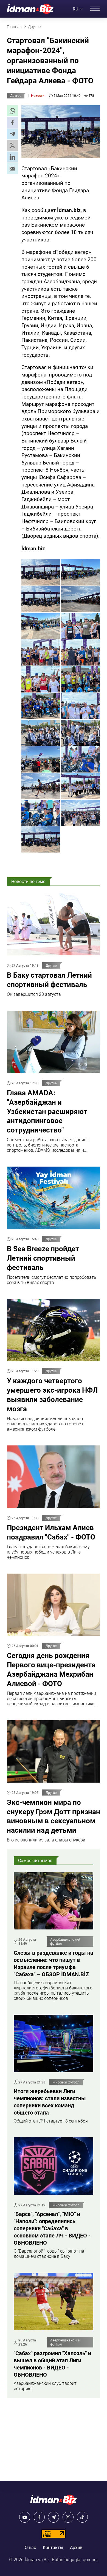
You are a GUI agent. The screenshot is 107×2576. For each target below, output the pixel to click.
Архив (76, 2547)
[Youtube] (24, 2517)
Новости (37, 96)
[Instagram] (68, 2517)
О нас (30, 2547)
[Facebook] (39, 2517)
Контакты (53, 2547)
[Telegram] (53, 2517)
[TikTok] (82, 2517)
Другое (15, 96)
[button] (12, 111)
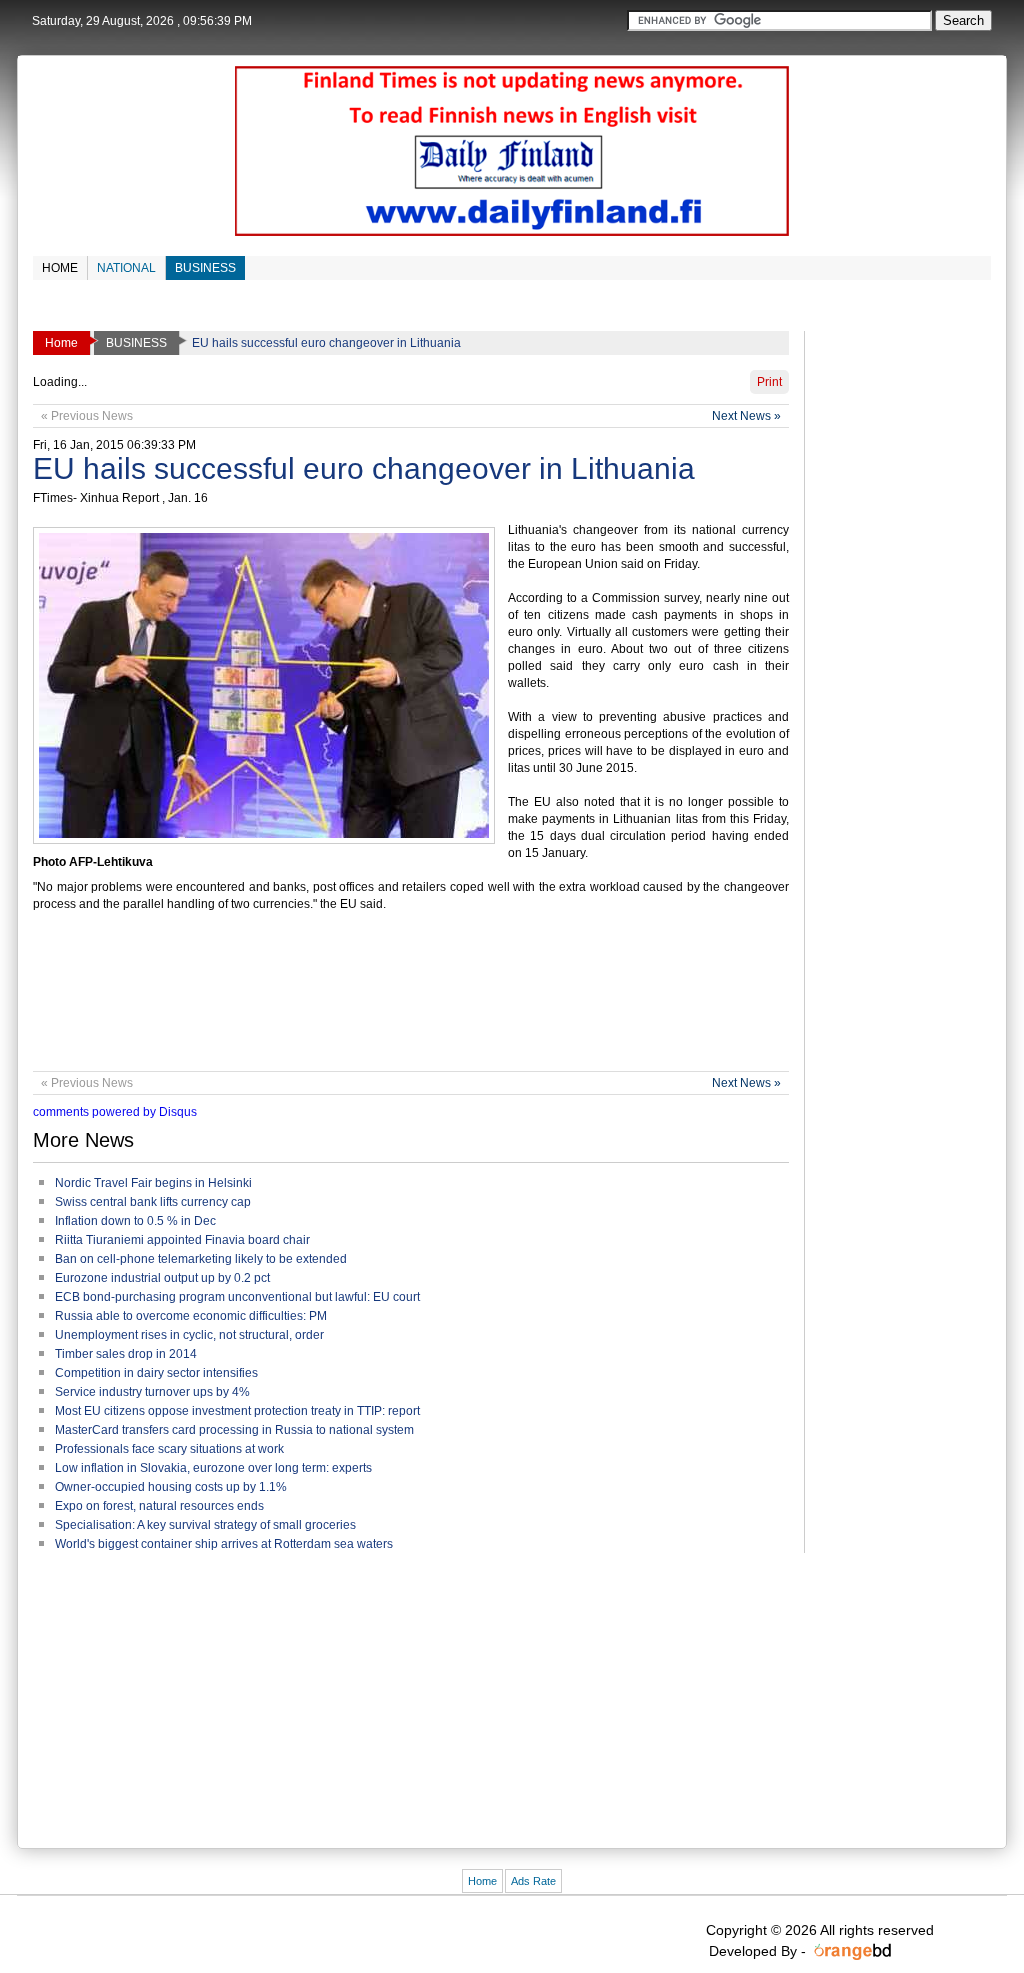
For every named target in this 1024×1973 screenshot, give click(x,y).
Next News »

------------------------------

=== Work request ===
In your reply, please print exactly the lines from the one with "[Telegram] (53, 2517)" through the final line of the listing above, both included, and no pictures.

=== Solution to the exercise ===
[Telegram] (53, 2517)
[TikTok] (82, 2517)
Другое (15, 96)
[button] (12, 111)
For every named target in this 1024×1973 screenshot, give click(x,y).
Next News »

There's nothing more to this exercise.